In his book, The Chinese Written Character as a Medium for Poetry, Ernest Fenollosa, a former professor of philosophy at Tokyo University and curator for the Museum of Fine Arts in Boston, uses linguistic analysis to illustrate the poetic potential of Chinese characters. Fenollosa was one of the earliest promoters of Asian art in North America. Ezra Pound, his literary executor, compiled and published the book in 1920, two years after Fenollosa’s death. Fenollosa’s analysis assumes that Chinese is strictly a pictorial language. His methods are not universal, because Chinese symbols trigger both the memory of sound and meaning. However, Fenollosa correctly noted the absence of grammatical separation in Chinese language. He says that “In reading Chinese we do not seem to be juggling mental counters, but to be watching things work out their own fate.” Meaning evolves through a specific arrangement of words and, as such, poetry describes the relation of things. As Fenollosa explains, “poetic thought works by suggestion, crowding maximum meaning into the single phrase pregnant, charged and luminous from within.” Metaphor is a device that bridges the visible and tangible with the phenomenal and intangible. Accordingly, great poetry shows, in a concrete manner, the exchanges that occur between things; pictograms themselves act as visible signs of elements interacting. For Fenollosa, “poetic language is always vibrant with fold on fold of overtones and with natural affinities, but in Chinese the visibility of the metaphor tends to raise this quality to its intensest power.” Chinese language arises from a logic of lived experience and dynamism – the logic of process. In this context, Chinese characters are never sole descriptors of things (nouns) or actions (verbs). Fenollosa writes:
A true noun, an isolated thing, does not exist in nature. Things are only the terminal points, or rather the meeting points, of actions, cross-sections cut through actions, snap-shots.

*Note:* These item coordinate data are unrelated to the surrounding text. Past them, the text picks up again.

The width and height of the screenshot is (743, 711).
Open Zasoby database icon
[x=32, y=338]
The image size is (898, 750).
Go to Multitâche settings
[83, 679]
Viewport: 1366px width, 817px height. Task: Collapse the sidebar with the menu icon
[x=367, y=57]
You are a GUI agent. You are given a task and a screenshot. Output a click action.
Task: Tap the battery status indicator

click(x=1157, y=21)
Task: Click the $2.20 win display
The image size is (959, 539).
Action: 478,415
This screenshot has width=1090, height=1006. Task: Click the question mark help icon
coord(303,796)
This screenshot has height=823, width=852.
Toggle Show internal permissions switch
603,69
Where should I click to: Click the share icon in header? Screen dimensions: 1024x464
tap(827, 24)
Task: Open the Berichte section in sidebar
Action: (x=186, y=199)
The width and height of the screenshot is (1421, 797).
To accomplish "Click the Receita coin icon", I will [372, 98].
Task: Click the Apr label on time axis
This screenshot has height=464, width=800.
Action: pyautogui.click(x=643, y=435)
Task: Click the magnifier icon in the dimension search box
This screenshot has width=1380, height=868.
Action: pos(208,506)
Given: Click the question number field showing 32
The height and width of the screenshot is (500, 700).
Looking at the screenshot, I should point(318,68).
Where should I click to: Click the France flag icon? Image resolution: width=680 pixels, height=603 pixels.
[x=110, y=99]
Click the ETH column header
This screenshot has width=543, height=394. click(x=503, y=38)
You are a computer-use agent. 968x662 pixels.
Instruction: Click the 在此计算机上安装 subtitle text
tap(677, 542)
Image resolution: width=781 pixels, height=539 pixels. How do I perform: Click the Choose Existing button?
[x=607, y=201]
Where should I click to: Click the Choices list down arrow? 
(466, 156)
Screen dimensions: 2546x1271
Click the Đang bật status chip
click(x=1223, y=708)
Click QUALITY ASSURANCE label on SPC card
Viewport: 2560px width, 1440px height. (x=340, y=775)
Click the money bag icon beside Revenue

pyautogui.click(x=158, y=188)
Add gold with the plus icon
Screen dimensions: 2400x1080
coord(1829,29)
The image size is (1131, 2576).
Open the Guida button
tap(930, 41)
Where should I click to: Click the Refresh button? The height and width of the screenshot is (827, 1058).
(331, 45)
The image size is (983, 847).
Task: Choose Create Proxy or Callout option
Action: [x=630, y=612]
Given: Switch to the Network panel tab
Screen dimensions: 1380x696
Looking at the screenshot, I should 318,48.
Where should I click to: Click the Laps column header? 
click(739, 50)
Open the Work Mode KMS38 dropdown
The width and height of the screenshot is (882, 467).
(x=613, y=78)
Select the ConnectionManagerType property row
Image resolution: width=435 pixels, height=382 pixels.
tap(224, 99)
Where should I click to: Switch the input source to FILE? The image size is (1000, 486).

Neither can a pure verb, an abstract motion, be possible in nature. The eye sees noun and verb as one: things in motion, motion in things, and so the Chinese conception tends to represent them.
For example, an eye above a pair of legs represents the character “see.” Thus, the act of seeing describes an eye (noun) in movement (verb). In a sentence such as “man sees horse,” “man” is two legs converging to a point, “see” is an eye propped above legs, and “horse” is a head perched on four legs. According to this logic, the man with moving eyes sees the horse. Fenollosa argues that a the significant function of a Chinese character reveals itself only when in direct relation to a specific order with other words. This is only possible because a Chinese character is simultaneously an object and a verb – a thing and the thing in action.